Research — An associate professor in Arabic has collected Islamic texts in East Africa to find out how they have spread. They are in an online database on South Campus.

Alessandro Gori has been in Africa several times to track down Islamic books and collections of texts previously unknown to researchers at the world’s universities.

»It has been interesting to be among the first to study how the texts have been handed over and spread in the region around the Horn of Africa. This contributes to our knowledge of how a culture changes when it can no longer avoid modern influences,« says Alessandro Gori, an associate professor of Arabic language and literature at the University of Copenhagen.

From his office on the first floor of the KUA2 building on South Campus, he has been principal investigator on the project Islam in the Horn of Africa, which has studied the production of Islamic literature in countries such as Ethiopia, Eritrea, Djibouti and the parts of Somalia that it has been possible to visit.

Like studying Danish culture through Saxo, song books

The project has lasted from July 2013 to December 2018, when researchers carried out their last expedition.

Alessandro Goriportrætfoto

Associate professor in Arabic language and literature at the Department of Cross-Cultural and Regional Studies (TORS) at the University of Copenhagen. He has worked with nine researchers and four staff from seven countries on the project Islam in the Horn of Africa, which is funded with an Advanced Grant from the European Research Council.

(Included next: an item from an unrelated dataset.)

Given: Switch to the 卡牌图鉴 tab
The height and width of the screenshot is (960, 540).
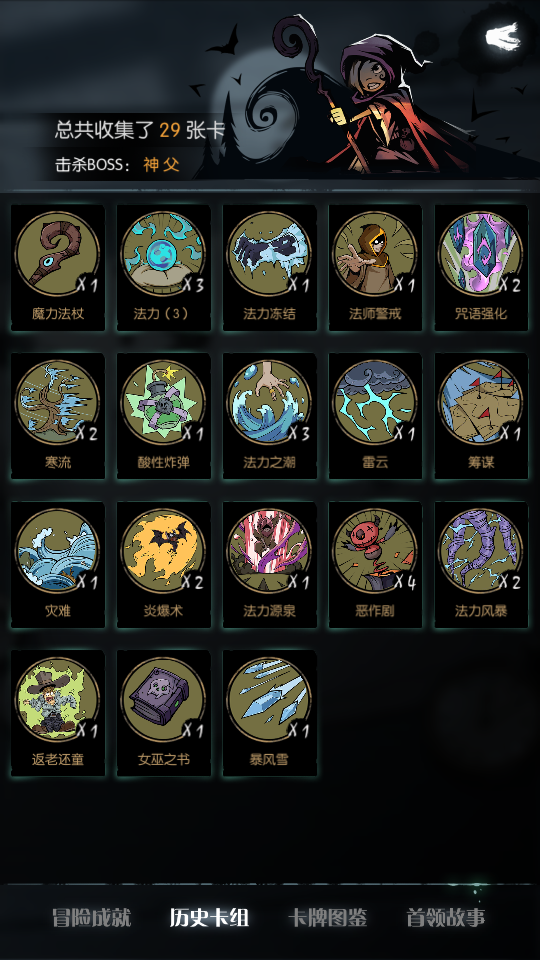Looking at the screenshot, I should click(x=328, y=918).
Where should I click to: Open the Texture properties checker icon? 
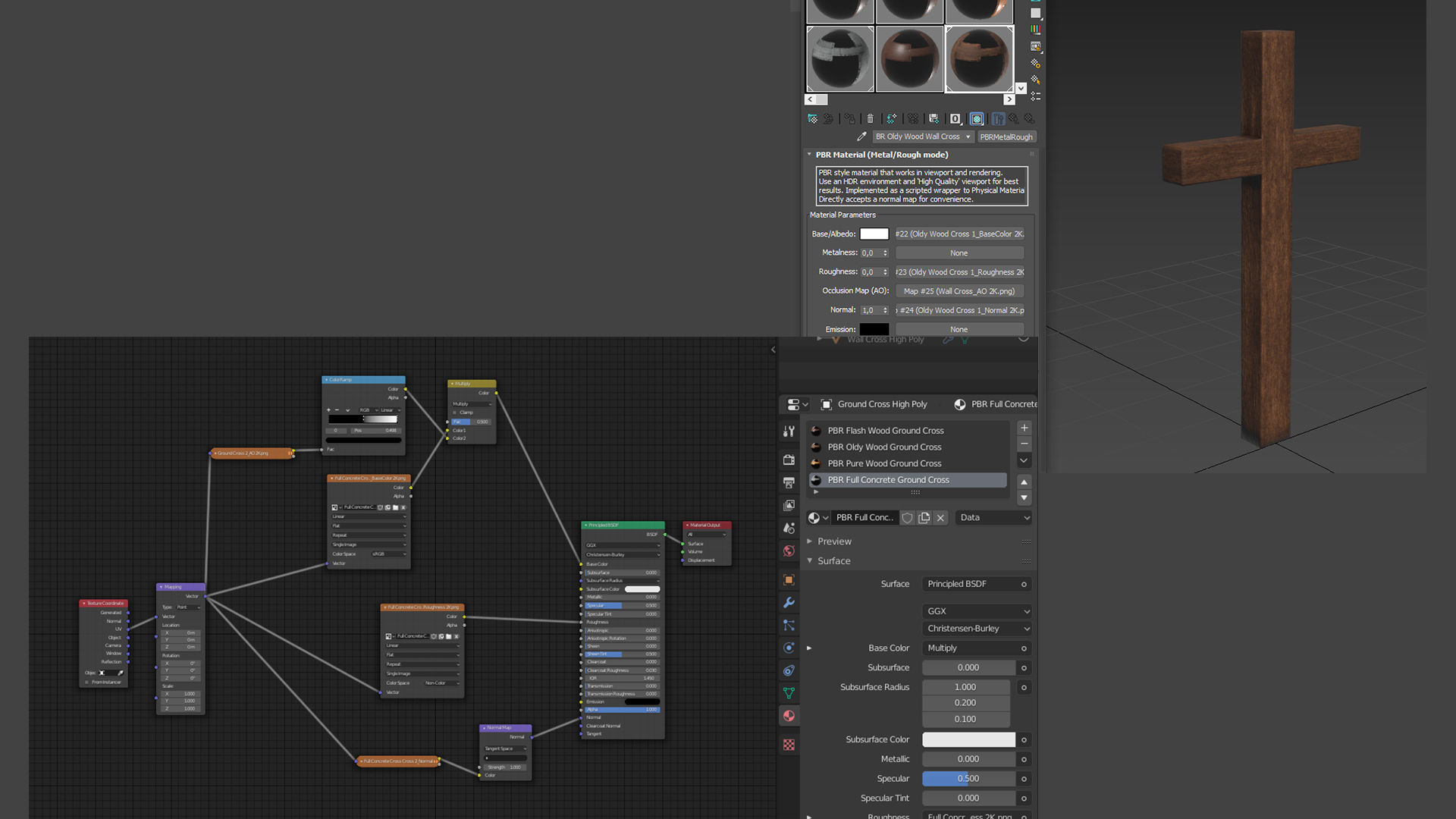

Among the 2,500 texts they have found are theological texts, legislative texts and historical texts – in addition to texts that are intended to be sung, and which provide instructions on how to live up a Muslim life.

Alessandro Gori is very satisfied with the result. It is not him who has analysed what the texts have meant in terms of culture. This is a huge task in itself, he explains. His task has been to collect the texts and categorise them for the University of Copenhagen, so that other researchers can carry out further studies. And he thinks that he has found many of the right books and texts for this purpose.

»The texts constitute the intellectual background and basis of the cultural history that these societies are based on. It corresponds to Muslims from the Horn of Africa coming to Denmark to look for our texts and finding Saxo Grammaticus, Pontoppidan, Martin Luther’s Confession Augustana or the Højskolesangbogen song book, in order to study Danish culture,« says
Alessandro Gori.

Today, all of the texts are photographed files in an online database at the Department of Cross-Cultural and Regional Studies, freely available to all interested parties.

Skipped the printing press

The oldest manuscript in the database is from the end of the 17th century. It is not particularly old in an Islamic context, but this is not important, according to Gori.

More important has been to determine how the texts have circulated in the region – and how they continue to do so today. There have not been many printing presses on the East African peninsula, so the vast majority of the books have been copied by hand. This, however, has had a strong tradition, actually right up to the 1990s, according to Alessandro Gori’s experience. Today the area’s Muslims have started reading the texts as PDF files. They have, so to speak, jumped over the printing era.

»In some cases, they avoid completely the reading of a text from a printed book. Instead, they take the text from a handwritten manuscript, make a full PDF of it and read it on their tablet. Because they can prefer reading a handwritten text to a printed one,« says Alessandro Gori, who has himself experienced this practice among Muslims that live in relative isolation in the Horn of Africa.